» What you are asked to do: Report every line of the records below that contains the word "Tearsheet".

» Provided data:
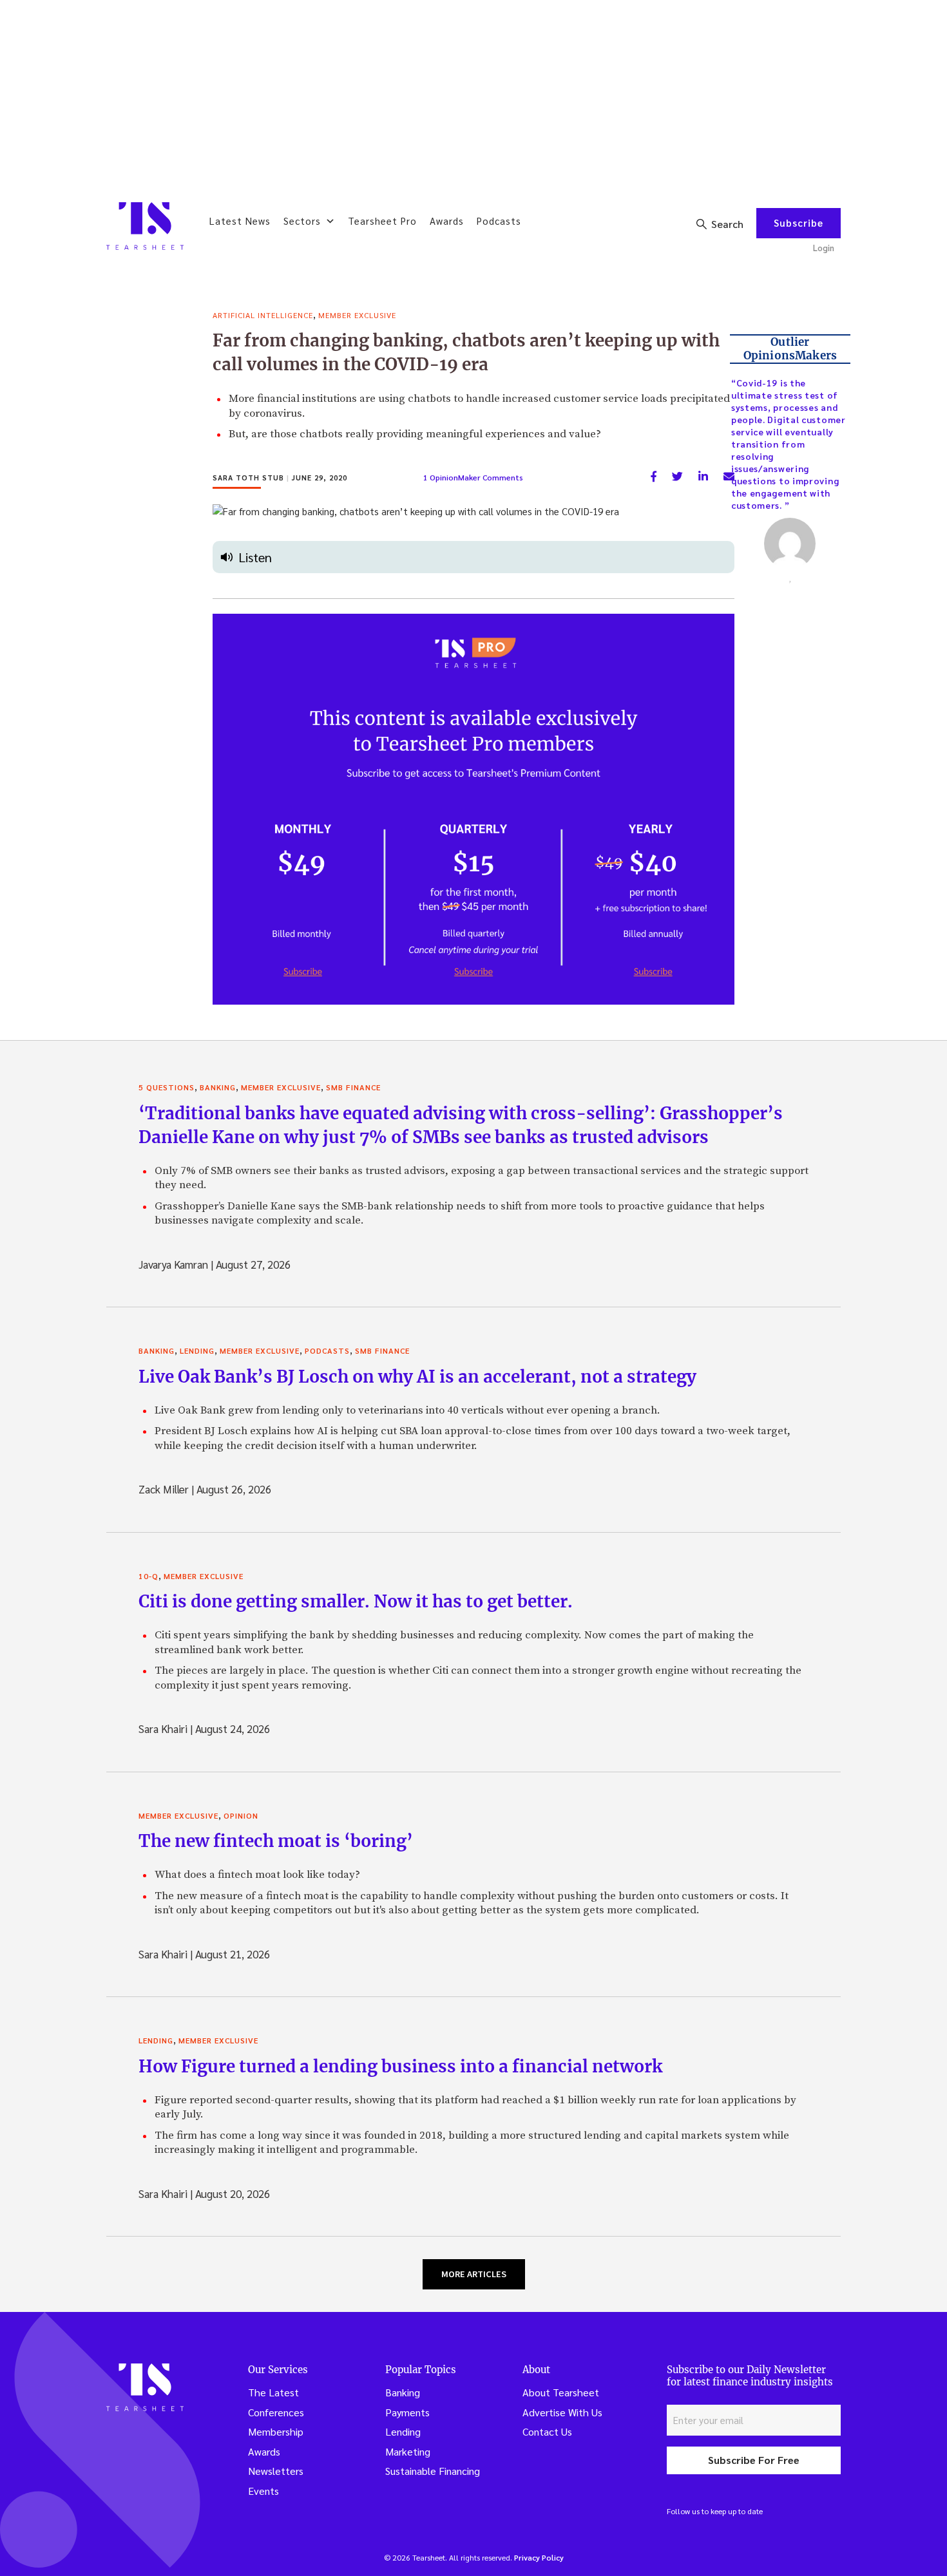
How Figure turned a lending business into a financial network (400, 2066)
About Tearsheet (560, 2392)
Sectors (302, 220)
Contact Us (547, 2431)
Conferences (276, 2412)
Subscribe (798, 222)
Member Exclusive (357, 315)
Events (263, 2490)
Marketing (407, 2451)
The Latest (273, 2392)
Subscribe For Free (753, 2460)
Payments (407, 2412)
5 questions (167, 1087)
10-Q (148, 1576)
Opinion (241, 1815)
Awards (447, 220)
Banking (218, 1087)
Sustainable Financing (432, 2470)
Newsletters (275, 2470)
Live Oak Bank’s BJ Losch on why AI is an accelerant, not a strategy (417, 1376)
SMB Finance (353, 1087)
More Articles (473, 2274)
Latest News (240, 220)
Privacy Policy (539, 2557)
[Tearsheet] (145, 226)
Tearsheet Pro (382, 220)
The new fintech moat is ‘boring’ (276, 1841)
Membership (275, 2431)
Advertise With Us (562, 2412)
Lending (197, 1350)
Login (823, 247)
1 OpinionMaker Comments (473, 477)
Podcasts (499, 220)
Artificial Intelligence (263, 315)
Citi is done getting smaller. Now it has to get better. (356, 1601)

» Result of this task:
About Tearsheet (560, 2392)
[Tearsheet] (145, 226)
Tearsheet Pro (382, 220)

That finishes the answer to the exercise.